Naszym i naszych Czytelników gościem była Joanna Kuciel-Frydryszak, autorka znakomitej książki „Służące do wszystkiego”.

Spotkanie prowadziła Hanna Grudzińska z Wydawnictwa Marginesy.

Rozmowa naszych przemiłych gości odkryła zaledwie część wiedzy o życiu i pracy służby domowej w polskich mieszczańskich domach XX wieku.

 

Koniecznie musicie to doczytać!

Zapraszamy do naszych placówek, ponieważ książka jest już u nas dostępna.
Fot. Tomasz Malczyk – Głos Pruszkowa

 

 

 

Joanna Kuciel-Frydryszak – absolwentka polonistyki na Uniwersytecie Wrocławskim, dziennikarka. Autorka biografii Słonimski. Heretyk na ambonie, nominowanej w najważniejszych konkursach na Historyczną Książkę Roku – im. K. Moczarskiego i O. Haleckiego, oraz bestsellerowej biografii Kazimiery Iłłakowiczówny Iłła (Marginesy 2017), nominowanej do Nagrody im. Józefa Łukaszewicza. 

 

 

O KSIĄŻCE

 

Przejmujące losy „białych niewolnic”, kobiet z najniższego szczebla hierarchii służby domowej. Tych, których w przedwojennej Polsce było najwięcej. Zatrudniane przez mieszczaństwo wiejskie dziewczęta zaczynały służbę mając często 15 lat. Nie miały prawa do urlopu i wypoczynku, pracowały od świtu do nocy za grosze.

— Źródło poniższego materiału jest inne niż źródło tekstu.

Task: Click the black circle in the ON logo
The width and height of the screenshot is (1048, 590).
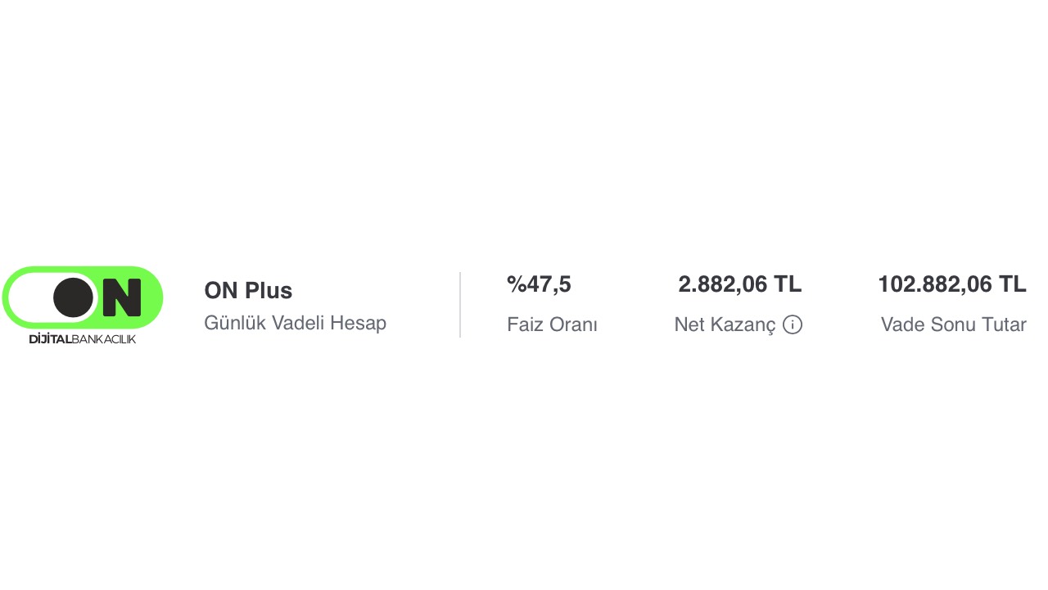Action: [x=74, y=297]
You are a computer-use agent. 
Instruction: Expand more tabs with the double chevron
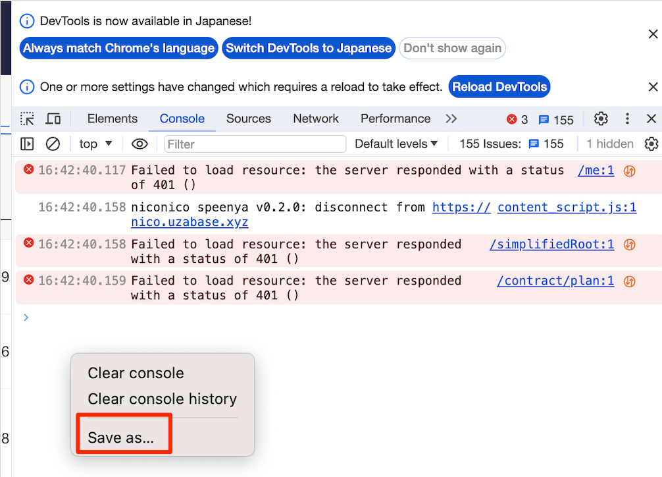tap(451, 119)
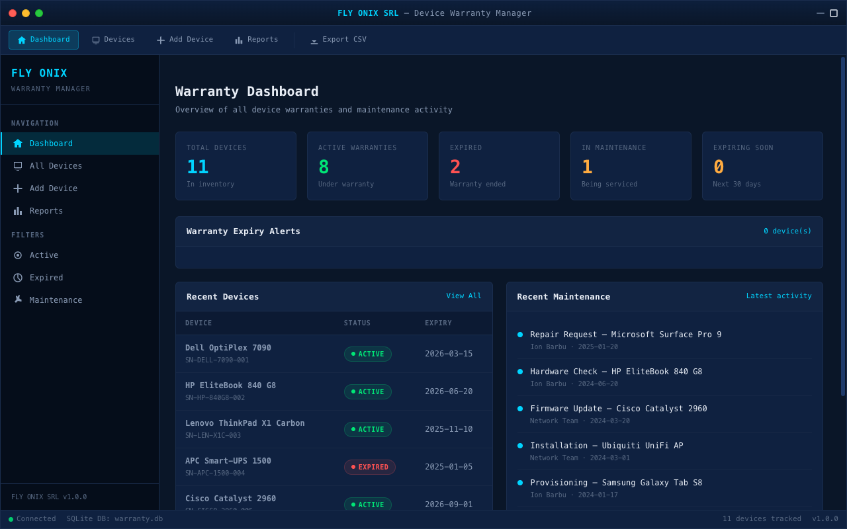847x529 pixels.
Task: Click the green ACTIVE badge on HP EliteBook 840 G8
Action: coord(367,391)
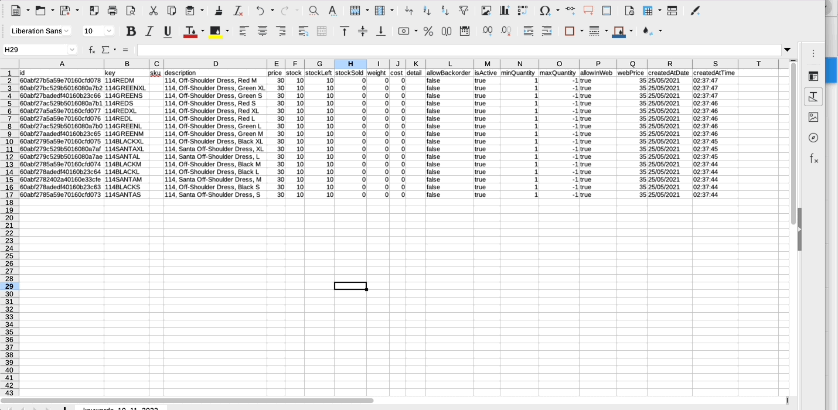This screenshot has width=838, height=410.
Task: Toggle bold formatting
Action: tap(131, 31)
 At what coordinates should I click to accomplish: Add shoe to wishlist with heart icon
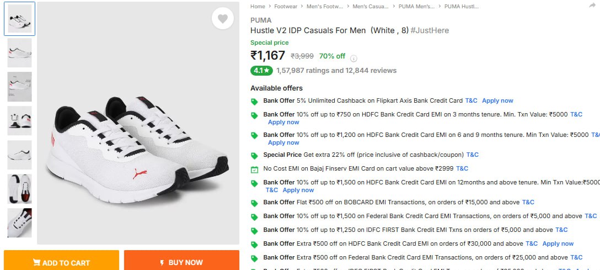pos(222,19)
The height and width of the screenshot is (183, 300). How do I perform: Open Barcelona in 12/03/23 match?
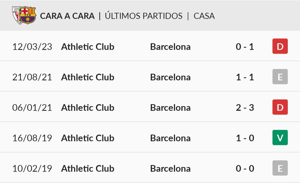[x=170, y=47]
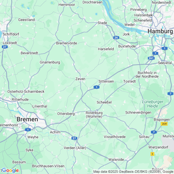Click the A27 shield near Verden
The width and height of the screenshot is (174, 174).
click(74, 138)
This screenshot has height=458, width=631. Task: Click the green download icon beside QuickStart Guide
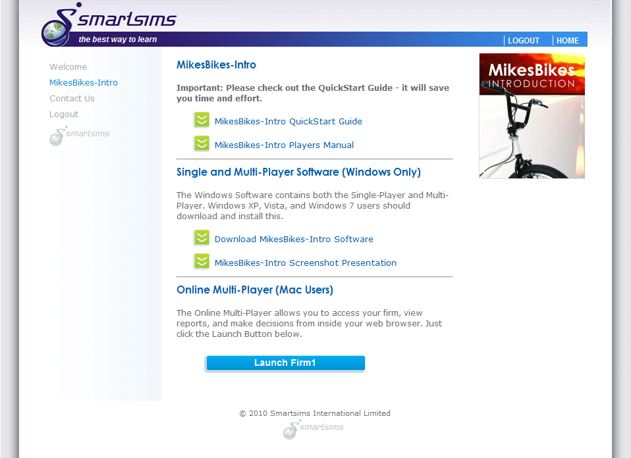[202, 120]
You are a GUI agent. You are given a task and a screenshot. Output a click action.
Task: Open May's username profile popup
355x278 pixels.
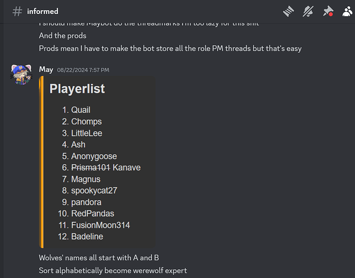point(46,70)
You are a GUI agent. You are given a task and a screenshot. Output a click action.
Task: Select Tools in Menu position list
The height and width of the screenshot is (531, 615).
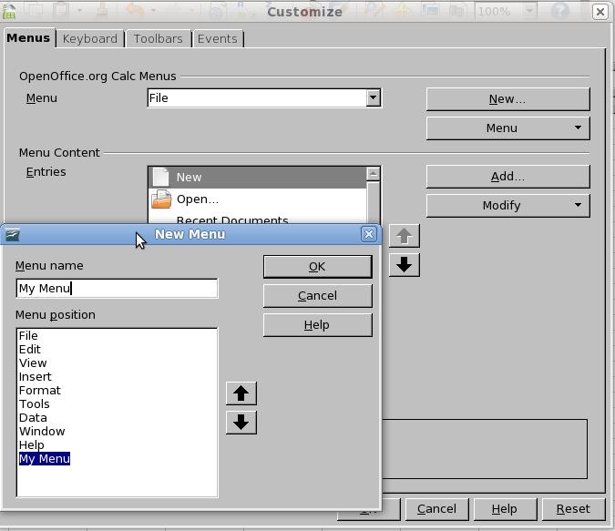(35, 403)
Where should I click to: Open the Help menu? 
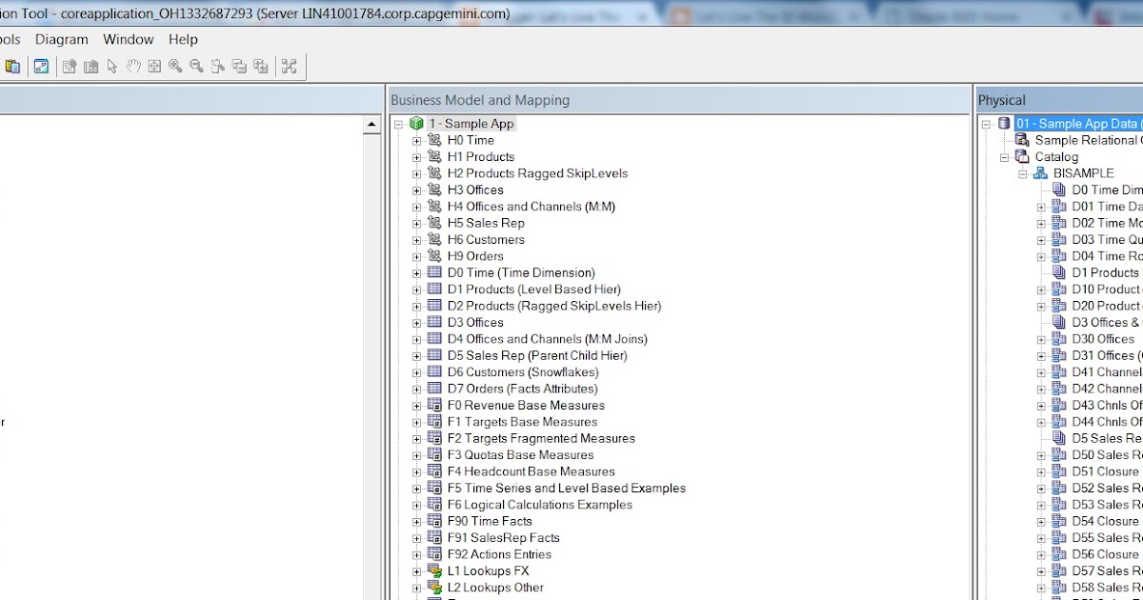(x=183, y=39)

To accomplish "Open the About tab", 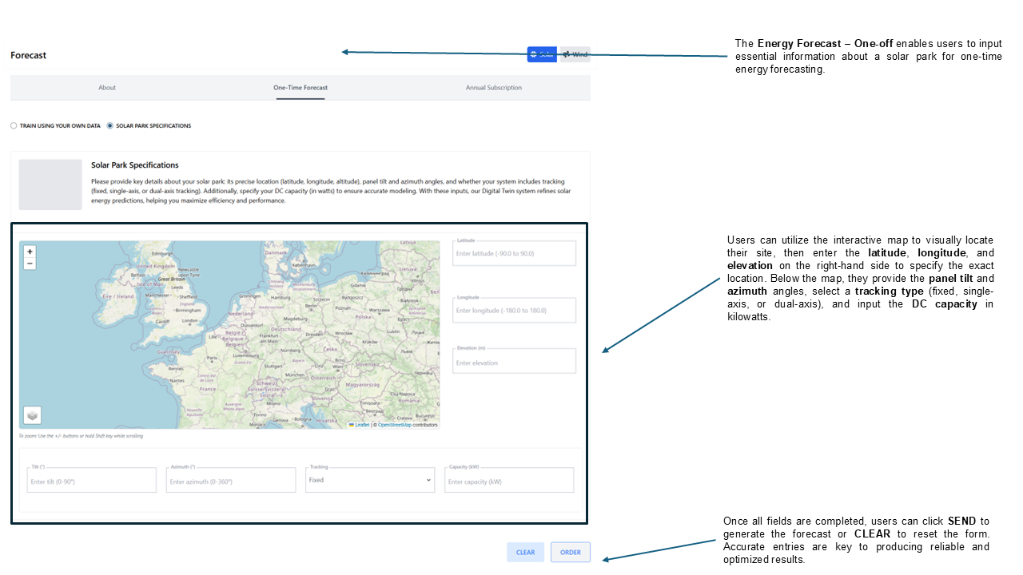I will [x=107, y=88].
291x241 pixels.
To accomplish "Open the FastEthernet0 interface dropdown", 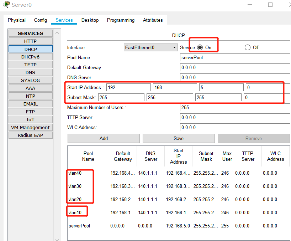I will click(x=150, y=47).
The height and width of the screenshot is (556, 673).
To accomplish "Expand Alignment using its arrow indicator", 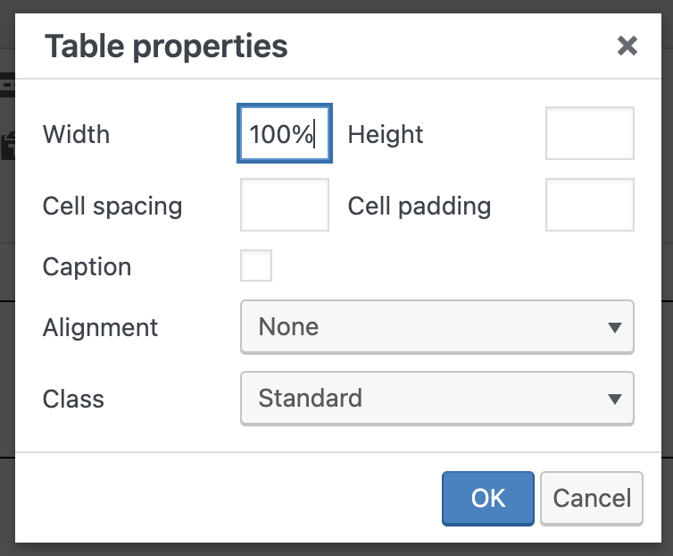I will pos(614,327).
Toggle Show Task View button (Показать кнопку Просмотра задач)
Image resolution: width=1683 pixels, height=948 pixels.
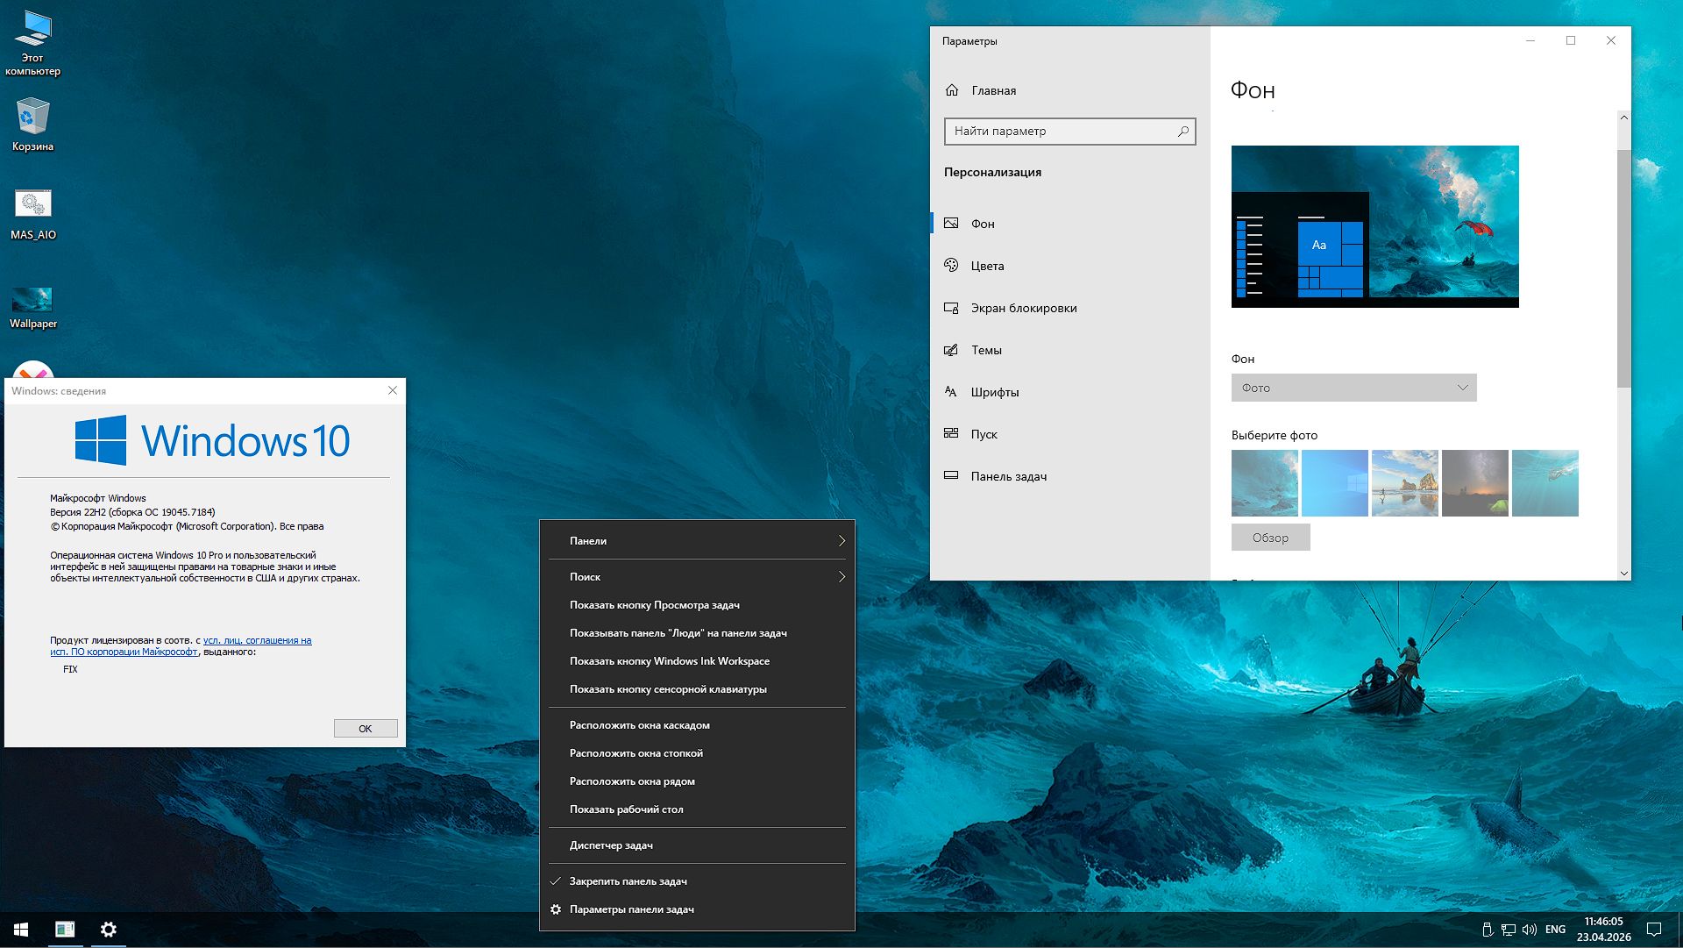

Joanna Kuciel-Frydryszak zagląda do ich maleńkich pokoików w eleganckich kamienicach, przypatruje się, co robią, gdy mają wychodne, obserwuje je przy kuchennej pracy, współczuje, gdy muszą oddać swoje często nieślubne dzieci.

Ale praca służącej to mimo wszystko awans i dotknięcie lepszego świata. Dla niektórych służba stanie się przygodą życia. Inne w rodzinie chlebodawców znajdą przyjaciół i opiekunów.

W galerii służących pojawiają się zarówno te, które zapisały się w historii: Anna Kaźmierczak, prababcia kanclerz Angeli Merkel, Teosia Pytkówna, żona Stanisława Wyspiańskiego, Aniela „Ciemna”, która wymyśliła końcówkę Ferdydurke, komunistka Etla Bomsztyk, jak i te bezimienne. Zobaczymy je także podczas drugiej wojny światowej, gdy heroicznie będą pomagać swoim chlebodawcom.

Służące do wszystkiego to także opowieść o stosunkach klasowych oraz o potrzebie dominacji lepiej urodzonych nad biedakami. To momentami zabawna, a czasem gorzka lektura. Na pewno zaś ważna.

 

„Wspaniała! Tak wiele mówi o korzeniach naszego społeczeństwa, o wyzysku, uległości kobiet akceptujących swój niewolniczy los, ale i o sile ludzkich uczuć, zdolnych przekroczyć klasowe podziały. Dla mnie szczególnie wzruszająca, bo moja niania, która mogłaby być bohaterką tej książki, była jedną z najważniejszych osób mego dzieciństwa. Autorka wykonała ogromną pracę, dziękuję”!
Agnieszka Holland

 

„Z reguły nie mają nazwisk, często nawet imion. A przecież to one wyprasowały te białe koszule sławnych mężczyzn, których zdjęcia pamiętamy ze szkolnych podręczników. Służące. Nic dziś o nich nie wiemy, a one kiedyś wiedziały wszystko. Kuciel-Frydryszak pozwala nam zajrzeć do miejsca, które historycy dotąd omijali: do „służbówki”. Świetna lektura, otwiera oczy”!